Patienten mit gestörter Glukosetoleranz haben ein sehr hohes Risiko für Typ-2-Diabetes. In der STOP-NIDDM*-Studie erhalten 1.429
Gesunde mit gestörter Glukosetoleranz, d.h. einem Blutzuckeranstieg zwei Stunden nach 75 g Glukose per os (oraler Glukose-Toleranz-Test = OGTT) auf
Werte zwischen 7,8 und 11,1 mmol/l (140 und 200 mg/dl), und einem Nüchternblutzucker zwischen 5,6 und 7,7 mmol/l (100 und 140 mg/dl) entweder 300 mg
Acarbose (GLUCOBAY) pro Tag oder Plazebo.1 4% der Teilnehmer werden von der Auswertung ausgeschlossen. 31% in der Acarbosegruppe und 19% in
der Plazebogruppe brechen die Einnahme meist wegen Nebenwirkungen ab. Nach einer mittleren Studiendauer von 3,3 Jahren haben 32% unter Acarbose und 42%
unter Plazebo 2-Stunden-OGTT-Blutzuckerwerte über 11,1 mmol/l (200 mg/dl) und werden somit als Diabetiker eingestuft.1 Nüchternblutzucker-
und HbA1c-Werte werden nicht mitgeteilt. Nach mündlicher Aussage eines der Hauptautoren der Publikation gibt es jedoch hierbei
keinen Unterschied zwischen Acarbose und Plazebo.2
Der durchschnittliche 2-Stunden-OGTT-Blutzuckerwert unterscheidet sich zwischen Acarbose und Plazebo um weniger als 20 mg/dl.2 Hierbei handelt es
sich vermutlich um einen isolierten Effekt von Acarbose auf die Ergebnisse des OGTT. Der OGTT ist ein Test mit schlechter Reproduzierbarkeit. Acarbose kann
seine Ergebnisse beeinflussen.3 In der STOP-NIDDM-Studie sinkt die Anzahl der Diabetesdiagnosen, wenn der OGTT wiederholt wird.

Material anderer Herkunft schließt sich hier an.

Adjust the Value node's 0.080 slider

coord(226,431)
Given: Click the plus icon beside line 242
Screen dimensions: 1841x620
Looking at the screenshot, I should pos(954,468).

Nach Absetzen von
Acarbose in einer dreimonatigen einfach blinden Plazebo-Run-out-Phase am Ende der Studie steigt die Rate der neu als Diabetiker klassifizierten Studienteilnehmer
in der ursprünglichen Verumgruppe über die in der ursprünglichen Plazebogruppe (15% vs. 11%).1
Die relative Reduktion des Diabetesrisikos unter Acarbose beträgt 24%. Nach früheren Studien senkt Metformin (GLUCOPHAGE u.a.) das relative Risiko,
einen Diabetes zu entwickeln, bei Menschen mit gestörter Glukosetoleranz um 31%.4 Änderung der Lebensgewohnheiten einschließlich
Gewichtsabnahme und Steigerung der körperlichen Aktivität mindert dieses Risiko relativ um mehr als 50%.4,5
Bedenklich ist, dass die finanziellen Verbindungen zwischen den Autoren der Studie und dem Acarbose-Hersteller Bayer nicht offengelegt werden. In der Lancet-
Publikation findet sich der Hinweis, dass die Autoren keinen Interessenkonflikt angegeben haben. Zumindest der Erstautor und der deutsche Autor der Studie haben
jedoch mehrfach finanzielle Zuwendungen von Bayer als Zuschuss (grant) 6,7 und/oder als Honorare 2,8,9 erhalten. Die Statuten von Lancet
legen klar fest, dass solche Zuwendungen als Interessenkonflikt gelten und anzugeben sind, unabhängig davon, ob ein Autor sich dieses Konfliktes bewusst ist
oder nicht.10 Somit haben die Autoren die Publikationsregeln der Zeitschrift Lancet verletzt. Mit diesem Verhalten lassen sich möglicherweise die
unvollständigen Angaben von Studiendaten und ihre tendenziöse Interpretation erklären.
Acarbose (GLUCOBAY) senkt bei Patienten mit gestörter Glukosetoleranz
geringfügig den Blutzucker nach einem Glukosebelastungstest. Dieser Effekt ist deutlich kleiner als der nichtmedikamentöser Maßnahmen.
Acarbose hat keinen Einfluss auf die Nüchternblutzuckerwerte oder den
HbA1c-Wert.
Interessenkonflikte durch finanzielle Verbindung der Autoren mit der Firma Bayer
werden in der Veröffentlichung verschwiegen und spiegeln sich wahrscheinlich in Unterschlagung und Fehlinterpretation von Studiendaten wider.